By Dave Thomas

So, how much worse can things get for the Los Angeles Chargers?

Facing an 0-3 start, the Chargers prepare to host the Philadelphia Eagles on Sunday in the finale of a three-game home slate.

After home losses to Miami and Kansas City, respectively, the Chargers are one of only five NFL teams without a win heading into the first Sunday of October.

Making matters worse, Charger fans are becoming harder and harder to find these days. Most notably, it is hard locating them at StubHub Center in Carson, Calif., the facility the team is calling home for several years as new digs are built in Inglewood. Even more embarrassing, the stadium only seats 27,000 fans.

During this past Sunday’s 24-10 home loss to the rival Kansas City Chiefs, a chant of “Chiefs, Chiefs, Chiefs” could be heard towards the end of the game. Making matters worse, the home team for the most part stunk it up on the field for the third week in a row.

How Is Chargers’ “Fight for LA” Campaign Going So Far?

To be honest, one would have to say that while things could always be worse (aka the Browns), at least Cleveland fans have remained loyal for the most part to their miserable franchise. Meanwhile, a fair amount of Chargers fans have obviously decided not to make the drive from San Diego to Carson on Sundays.

Yes, dealing with traffic in the greater Los Angeles area can be a downright nightmare, but that is far from the main reason many longtime Chargers fans are avoiding Carson on game days.

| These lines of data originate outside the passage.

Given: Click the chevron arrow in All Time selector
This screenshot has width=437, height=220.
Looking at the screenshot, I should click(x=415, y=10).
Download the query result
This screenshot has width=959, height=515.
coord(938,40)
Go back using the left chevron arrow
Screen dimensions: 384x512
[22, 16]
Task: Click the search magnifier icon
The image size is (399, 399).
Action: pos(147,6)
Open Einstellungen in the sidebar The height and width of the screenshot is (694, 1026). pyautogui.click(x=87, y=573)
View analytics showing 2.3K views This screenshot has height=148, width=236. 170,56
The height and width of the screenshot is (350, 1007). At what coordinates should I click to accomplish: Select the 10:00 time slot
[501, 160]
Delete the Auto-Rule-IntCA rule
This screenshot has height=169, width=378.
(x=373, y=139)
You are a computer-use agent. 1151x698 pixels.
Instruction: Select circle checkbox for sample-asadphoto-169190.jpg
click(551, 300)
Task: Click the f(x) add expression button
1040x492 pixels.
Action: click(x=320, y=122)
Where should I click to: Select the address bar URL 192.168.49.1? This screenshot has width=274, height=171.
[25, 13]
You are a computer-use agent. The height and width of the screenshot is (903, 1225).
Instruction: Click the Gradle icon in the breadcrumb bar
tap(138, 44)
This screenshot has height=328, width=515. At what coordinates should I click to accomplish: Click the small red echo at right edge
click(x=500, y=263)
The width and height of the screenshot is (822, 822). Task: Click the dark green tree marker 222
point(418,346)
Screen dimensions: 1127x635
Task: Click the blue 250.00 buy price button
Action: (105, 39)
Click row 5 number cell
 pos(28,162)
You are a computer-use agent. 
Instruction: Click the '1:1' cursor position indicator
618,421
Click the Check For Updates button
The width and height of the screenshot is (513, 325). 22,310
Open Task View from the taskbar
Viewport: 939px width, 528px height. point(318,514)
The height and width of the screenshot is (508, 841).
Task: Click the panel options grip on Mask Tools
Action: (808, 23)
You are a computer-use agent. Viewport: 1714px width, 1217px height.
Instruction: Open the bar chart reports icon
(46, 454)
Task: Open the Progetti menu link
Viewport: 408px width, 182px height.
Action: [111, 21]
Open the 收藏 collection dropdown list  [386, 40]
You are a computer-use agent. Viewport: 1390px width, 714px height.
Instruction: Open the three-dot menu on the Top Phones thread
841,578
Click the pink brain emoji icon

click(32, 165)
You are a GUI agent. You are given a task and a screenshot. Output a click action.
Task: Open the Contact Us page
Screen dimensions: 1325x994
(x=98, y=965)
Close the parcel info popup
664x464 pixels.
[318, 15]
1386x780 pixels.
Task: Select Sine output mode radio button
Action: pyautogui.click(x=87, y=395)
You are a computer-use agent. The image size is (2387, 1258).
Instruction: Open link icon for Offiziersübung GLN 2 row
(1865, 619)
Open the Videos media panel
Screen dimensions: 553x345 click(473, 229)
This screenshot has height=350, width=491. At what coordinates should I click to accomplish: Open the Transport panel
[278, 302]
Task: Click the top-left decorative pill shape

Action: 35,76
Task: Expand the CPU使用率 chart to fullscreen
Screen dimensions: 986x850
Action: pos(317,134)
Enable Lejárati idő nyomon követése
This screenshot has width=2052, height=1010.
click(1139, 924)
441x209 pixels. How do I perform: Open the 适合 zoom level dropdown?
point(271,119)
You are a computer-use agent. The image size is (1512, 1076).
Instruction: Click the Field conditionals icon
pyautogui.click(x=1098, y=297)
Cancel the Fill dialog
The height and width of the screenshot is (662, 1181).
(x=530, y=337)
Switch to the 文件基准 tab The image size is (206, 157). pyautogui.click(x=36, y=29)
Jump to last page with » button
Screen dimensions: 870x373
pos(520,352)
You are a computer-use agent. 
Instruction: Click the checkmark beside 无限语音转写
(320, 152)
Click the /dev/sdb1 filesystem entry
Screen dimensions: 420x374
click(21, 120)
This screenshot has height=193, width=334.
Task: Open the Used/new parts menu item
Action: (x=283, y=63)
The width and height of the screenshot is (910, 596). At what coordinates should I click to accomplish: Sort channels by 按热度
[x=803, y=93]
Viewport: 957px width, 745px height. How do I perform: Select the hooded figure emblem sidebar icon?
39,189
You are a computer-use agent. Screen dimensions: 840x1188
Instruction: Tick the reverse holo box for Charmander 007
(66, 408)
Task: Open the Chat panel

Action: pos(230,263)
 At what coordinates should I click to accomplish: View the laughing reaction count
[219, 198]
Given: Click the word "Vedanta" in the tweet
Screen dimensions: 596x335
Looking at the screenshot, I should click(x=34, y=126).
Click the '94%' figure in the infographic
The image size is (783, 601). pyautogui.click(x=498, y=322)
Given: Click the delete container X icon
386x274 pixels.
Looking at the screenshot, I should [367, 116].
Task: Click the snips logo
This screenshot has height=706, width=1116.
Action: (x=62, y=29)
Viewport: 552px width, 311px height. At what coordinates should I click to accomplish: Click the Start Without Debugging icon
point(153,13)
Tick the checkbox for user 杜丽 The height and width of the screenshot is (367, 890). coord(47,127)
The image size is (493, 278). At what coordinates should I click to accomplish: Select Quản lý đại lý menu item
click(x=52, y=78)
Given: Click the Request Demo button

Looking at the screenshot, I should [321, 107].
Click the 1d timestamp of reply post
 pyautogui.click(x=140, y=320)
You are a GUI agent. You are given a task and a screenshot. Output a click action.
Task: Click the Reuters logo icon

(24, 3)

When Dean Spanos announced he was moving the team to the Los Angeles area, many loyal Chargers fans in the greater San Diego area had said enough is enough. Given this franchise has only been to one Super Bowl (lost to San Francisco in Super Bowl XXIX 49-26), there is not a lot of positive history for fans to hang their hats on. Yes, the team has had a number of AFC West Division titles and some of the greats to ever play the game (Lance Alworth, Dan Fouts, Junior Seau, LaDainian Tomlinson), but it’s still a franchise that has come up short more times than not.

Although the Los Angeles Rams have been equally horrid over the last decade or so, the “other” Los Angeles team is off to a 2-1 start this season. The Rams do have a Super Bowl title under their belts, albeit when they were in St. Louis. Making matters a little better for them to rebuild their fan base, the team plays its home games in the large Los Angeles Coliseum for the next few years. And yes, the Rams have had some trouble drawing fans, too.

Remaining Schedule Could Prove Embarrassing On And Off Field

With six home games left in the season, things may get much worse before they get better for the Chargers, on the field and in the stands.

In looking at the remaining home games, one would have to figure there will be a large turnout of opposing fans for games with Philadelphia (Oct. 1), Denver (Oct. 22), Washington (Dec. 10), and Oakland (Dec. 31). As for games with Buffalo (Nov. 19) and Cleveland (Dec. 3), the Chargers should have more fans in attendance.

The bottom line is that this move north has been far from a success in the short time it has been going on.

Sure, getting in the new stadium in Inglewood with the Rams in a few years could very well signal a new beginning for a franchise that has called San Diego home the majority of its existence. For now, however, this move to the greater Los Angeles area (specifically Carson) for the next few years should be flagged for 15 yards.

As a Chargers fan, what are your thoughts to date on the team playing in Carson?

Comments (3)
  1. Rod Brown says:

    What I predicted months before this season began has happened. The greater Los Angeles area has never been a base for the Chargers. People native to that area are predominately Raider fans, with a smaller percentage loyal to the Rams. The rest of the population of LA, much like San Diego, moved to Southern California from other major cities across America. Even when the Chargers were in San Diego, Qualcomm Stadium would often have a large number of opposing fans who grew up in those cities, sometimes to the point that it was hard to know who to award home-field advantage to. Loyal fans from other cities are taking the opportunity to see their favorite teams play once a season, and most likely get to see their team win. As for the fans from San Diego, with their beloved team stepped from them and moved to LA by an ownership who showed no effort to retain any of the San Diego fan base, a dismal product on the field, faced with drive to LA to watch this team get dominated on the field, while they will be drowned out in the stands, the small band of supporters willing to pay for that experience is shrinking. What I predicted months ago was that even in a small venue at Stub-Hub, the Chargers would spend this season virtually playing 16 games as the visiting team. The only possible thing that would have changed this result would have been for the Chargers to have started off 3-0 instead of 0-3. Dean Spanos seems committed to driving this franchise so far into the ground that they might as well have relocated to Beging, China.